Sunday, October 5, 2008

On Everson's The Golden Age of Fish, the soundtrack inparticular

"Fragmented" is, perhaps, the best descriptor for The Golden Age of Fish. Images of a protagonist speaking of cleaning products, catching footballs, and falling, presumably of murder, are the major visual refrains of Kevin Jerome Everson's The Age of Fish. Voice-overs tell viewers of the hazards of the cleaning products, the history of Cleveland shale, and a murder suicide case. The soundtrack is similarly fragmented: it clicks and hisses with technical failure, it hums and pulses with angst and tension, it swells and falls with sadness. In his introduction to the film Everson called the piece the experience of viewing a landscape from a distance.
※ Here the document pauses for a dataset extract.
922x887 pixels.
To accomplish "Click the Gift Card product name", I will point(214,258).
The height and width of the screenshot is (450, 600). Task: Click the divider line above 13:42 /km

Unlike the goals of most soundtracks, Everson's purposely draws the viewers attention to its own artifice, not allowing viewers into the world of the fragmented narrative. Everson seems to assume that the repetition of images, multiple film stocks, and other experimental strategies are not enough to keep the viewer from becoming immersed in the story, the place. The keep the distance of the viewer as his own childhood viewing Cleveland from a small, safe, town, he uses a musical score that eschews any song structures and utilizes little tonality. Just when a a recognizeable chord would make itself whole, full of longing, a sharp electronic pop of an amp cable being pulled would break it up and a new set of creaks and whistles would begin to build.

Other sequences would just use synchronous sound as the protagonist walks down a street. The recording device was tinny and harsh, so the city symphony of passing cars and construction work became an unbearable din of urban pollution and consumption.
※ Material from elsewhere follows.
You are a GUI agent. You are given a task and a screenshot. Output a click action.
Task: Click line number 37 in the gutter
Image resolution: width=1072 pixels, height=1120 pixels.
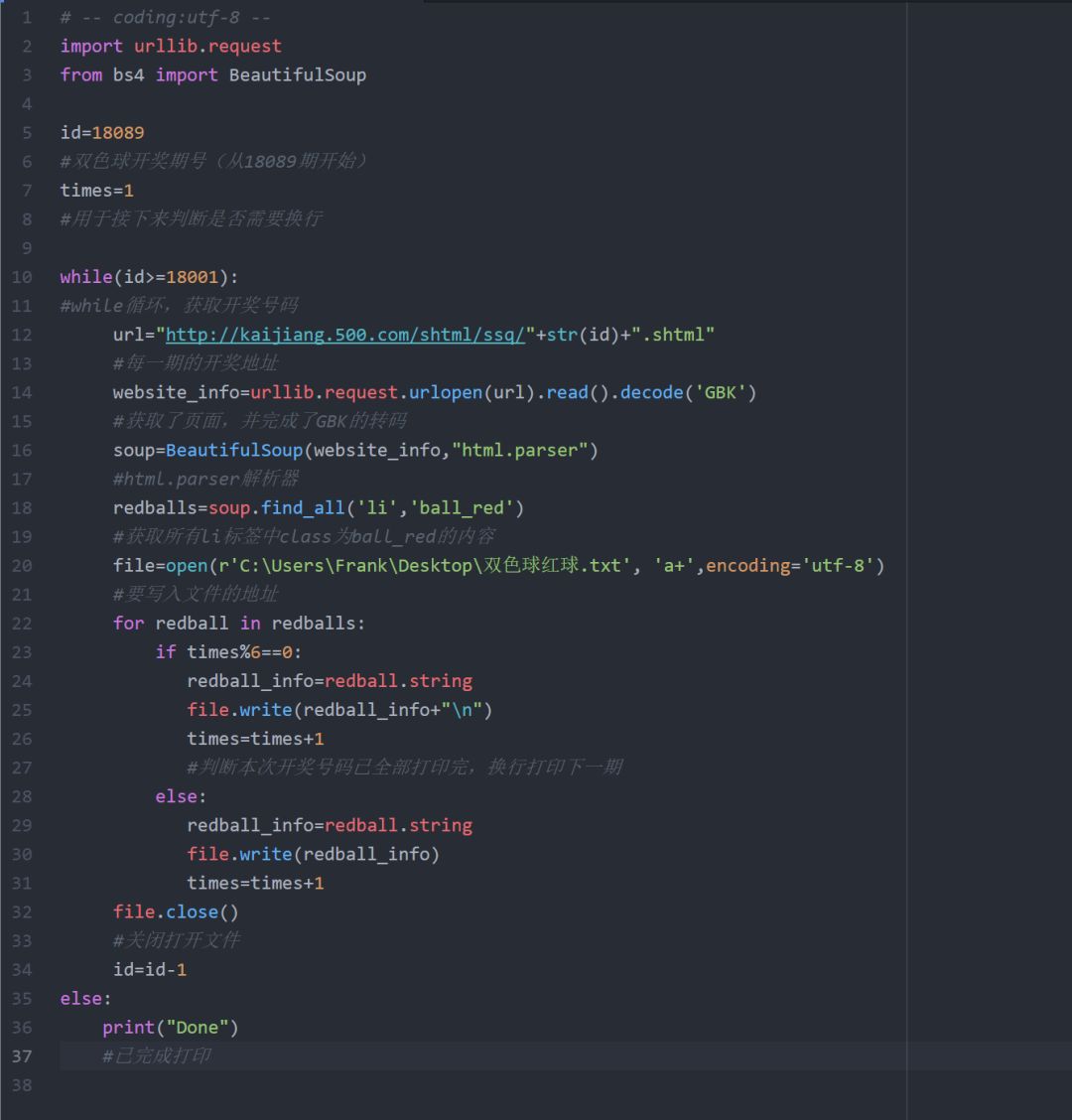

Everson mentioned that wanted to shoot the Cleveland landscape as if it was, in and of itself, a suspect in the crimes the film's outline. His grainy rendering of billboards, storefronts, and alleyways certainly put the viewer into a place of suspicion toward the landscape. However, it is this tuneless, grating sound that invokes a certain righteous anger toward the content of these images.

Some sequences contain little or no soundtrack outside of a voiceover speaking about shale. This sterile, facutal reading over certain images fails to create any sense of peace with in the viewer (this viewer, specifically). Instead, geology becomes a bone of contention. Science itself is a suspect in a cosmic conspiracy against a Woman and her maniacal lover. When the soundtrack kicks back in with the disquieting noises the viewers are even more likely to suspect the city and its geology.

1 comment:

JM said...

very strong powers of description, though needs detail to maintain it; who is "the Woman" for instance. Connected with the murder/suicide you mention? Why the capitol letter?